Dr. Faheem Jahangir, Chief (Policy) at PIDE, said that in the realm of tax and administrative reforms, PIDE calls for tax simplification and policy certainty, streamlining taxes in a revenue-neutral manner, and ensuring stability for a decade. This includes implementing a uniform tax rate across all income sources, eliminating presumptive tax regimes, and transitioning to Advance Income Tax mechanisms. The plan also emphasizes the need for a uniform sales tax system, increased excise duties on harmful products, and automation in tax administration to reduce human interaction and enhance efficiency. Additionally, PIDE advocates for a pro-export trade policy, easing incorporation and listing processes, and addressing the over-regulation and bureaucratization of Pakistan’s markets to foster an environment conducive to investment and growth.

Daniyal Aziz, Nargis Sethi, and Taimur Jhagra spoke about “Islaah for Public Administration”. They addressed critical inefficiencies in Pakistan’s governance system, proposing comprehensive reforms across various sectors including the cabinet, civil bureaucracy, judiciary, and local government. They highlighted the necessity to reduce the size of the federal cabinet, limit political appointments, and emphasize expertise and performance in governance roles.

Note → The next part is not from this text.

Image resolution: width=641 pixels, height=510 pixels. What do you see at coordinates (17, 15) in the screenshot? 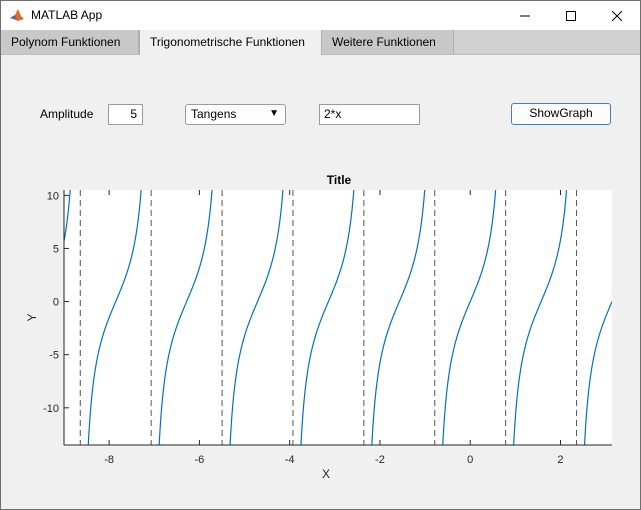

Syed Mohammad Shabbar Zaidi, former Federal Minister and former chairman FBR, addressed misconceptions about taxes in Pakistan, highlighting that 54% of tax revenue is allocated to provinces, which often show surplus budgets. He questioned the accountability of provincial spending, noting that funds are frequently used for luxuries rather than essential projects. A significant portion of federal taxes goes towards debt servicing, while provinces also collect their own taxes. Due to political reasons, the government avoids tax collection, especially in real estate. Zaidi compared Pakistan’s low property taxes to higher rates in Indian cities like Pune, pointing out disparities. Non-taxpayers often question the return on their taxes.

At the Economy Festival 2024, experts addressed the critical issue of election manipulation in Pakistan. Rasul Bakhsh Rais highlighted the need to enforce the constitution and ensure judicial independence to achieve genuine democratic transition. Arifa Noor and Saroop Ijaz discussed systemic issues, including media dependence on government revenue and structural voting challenges, advocating for political solutions to restore trust in elections and democracy. They called for broader political engagement, electoral reforms, and better representation for marginalized regions to address these challenges and reduce incentives for election rigging.

Shahid Kardar highlighted that Pakistan has participated in approximately 14 IMF programs over the last three decades and now has 58 withholding taxes, which account for 70% of direct tax payments. He pointed out that the Neelum-Jhelum project, initially contracted for 85 billion rupees in 2007, has exceeded 500 billion rupees and remains incomplete. Mehtab Haider noted that while individuals in Pakistan are advancing, the country as a whole is regressing due to widespread cleverness and self-interest. He identified elite capture, particularly by the military and judiciary, as a major issue, emphasizing the need for reforms among the powerful. Dr. Nadeem expressed opposition to the IMF’s focus on taxation over growth, which he believes hinders economic progress. Kardar called for adjusting misplaced priorities, reducing import duties to foster competition, and reviewing the NFC Award. He stressed that the coexistence of the current power sector and the country’s development is unsustainable, suggesting the formation of a financial commission and the shutdown of the FBR, with Mehtab Haider adding that an alternative should be proposed if the FBR is closed.